Sitmar’s Much Loved Fairsea – Once A Mini-Aircraft Carrier

Remember the Sitmar Line’s Fairsea? We are sure, like Garry McAlpine, many do.

Fairsea. Source Museums Victoria

As it turns out, in the late 1940s, just a few few years after the end of WW2, she became the Sitmar Line’s first passenger ship. From 1949-1951 she brought many displaced persons to Australia.

After that, she also brought many fare-paying migrants to Australia, including some of the proverbial ‘£10 Poms’!

On 14 February 1964, Garry McAlpine, along with his parents, sister and brother, arrived in Fremantle on the Fairsea as new British migrants, having left Southampton a month earlier on 14 January and sailed directly to Fremantle via the Suez Canal with port calls at Port Said and Aden.

Garry on left

On the family’s first sighting of Australia, which they later learned was Rottnest Island, they were surprised at what ‘a small place’ Perth was!

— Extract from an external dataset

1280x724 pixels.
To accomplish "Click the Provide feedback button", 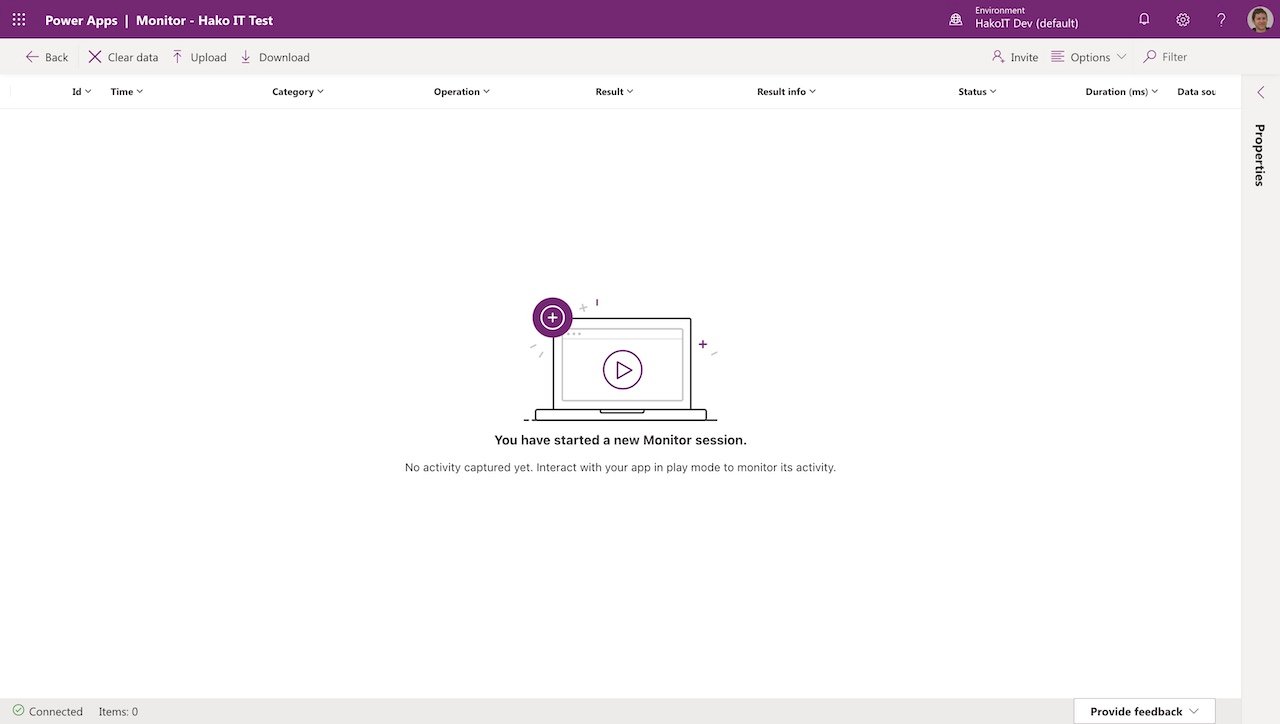I will point(1144,711).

It seems the family had fun on the way out, Garry’s Mum not the least. She was one of the shipboard entertainers.

Garry’s Mum in black

What not everyone knew then, or even later when the Fairsea became a popular cruise liner, was that the Fairsea had an intriguing backstory as a WW2 escort carrier – in effect, a mini-aircraft carrier ensuring merchant convoys were kept as free from enemy attach as possible as they plied the open seas during the war years.

As described by the British Royal Navy Research Archive, the escort carrier was designed as a solution to the shortage of naval air power for convoy protection ‘by repurposing merchant hulls into pocket sized aircraft carriers’.

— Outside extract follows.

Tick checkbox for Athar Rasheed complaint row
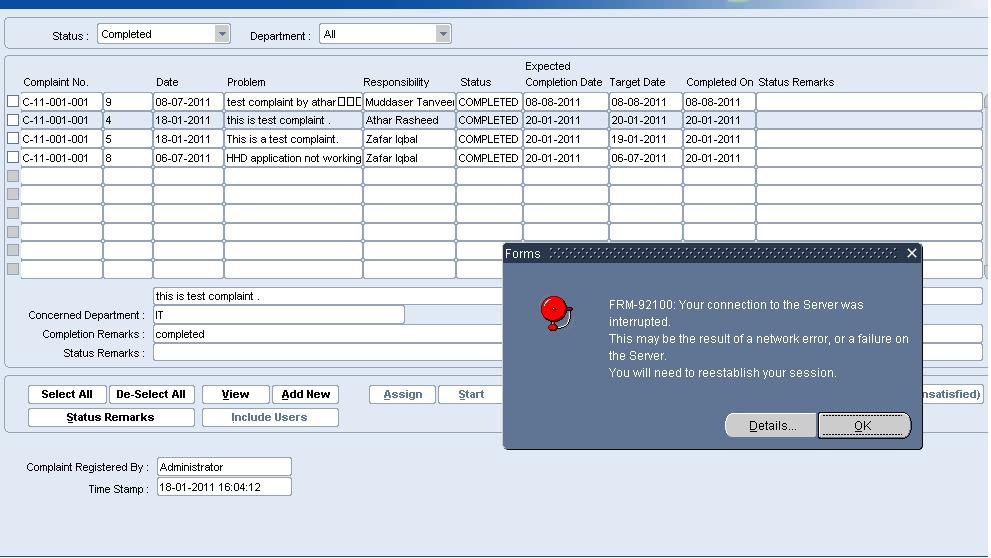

By the end of WW2, Britain had operated 45 escort carriers, in the Atlantic, Arctic, Indian and Pacific oceans: 6 of these were British built 39 were US built.

The first escort carrier was the British built HMS Audacity, entering service on 17 June 1941. She was the first escort carrier to operate as a convoy escort sailing with convoy, in September 1941. Although she only carried a maximum of 8 fighters and had only a brief active career before being sunk, she had shown that the concept worked.

The idea of converting merchant hulls into vessels capable of operating naval aircraft was then taken forward by the US Navy who began utilising merchant ‘C3’ type freighter hulls for conversions into escort carriers. The first US conversion was the USS Long Island, which was commissioned on 2 June 1941.

Rio de la Plata being converted to the Charger

A number of the C3 Class vessels, including the Rio de la Plata, had been built for the American shipping company Moore-McCormick Line for their passenger and cargo service between New York and the east coast of South America. However, before the Rio had such a commercial life, she was converted into one of the escort carriers and renamed Charger.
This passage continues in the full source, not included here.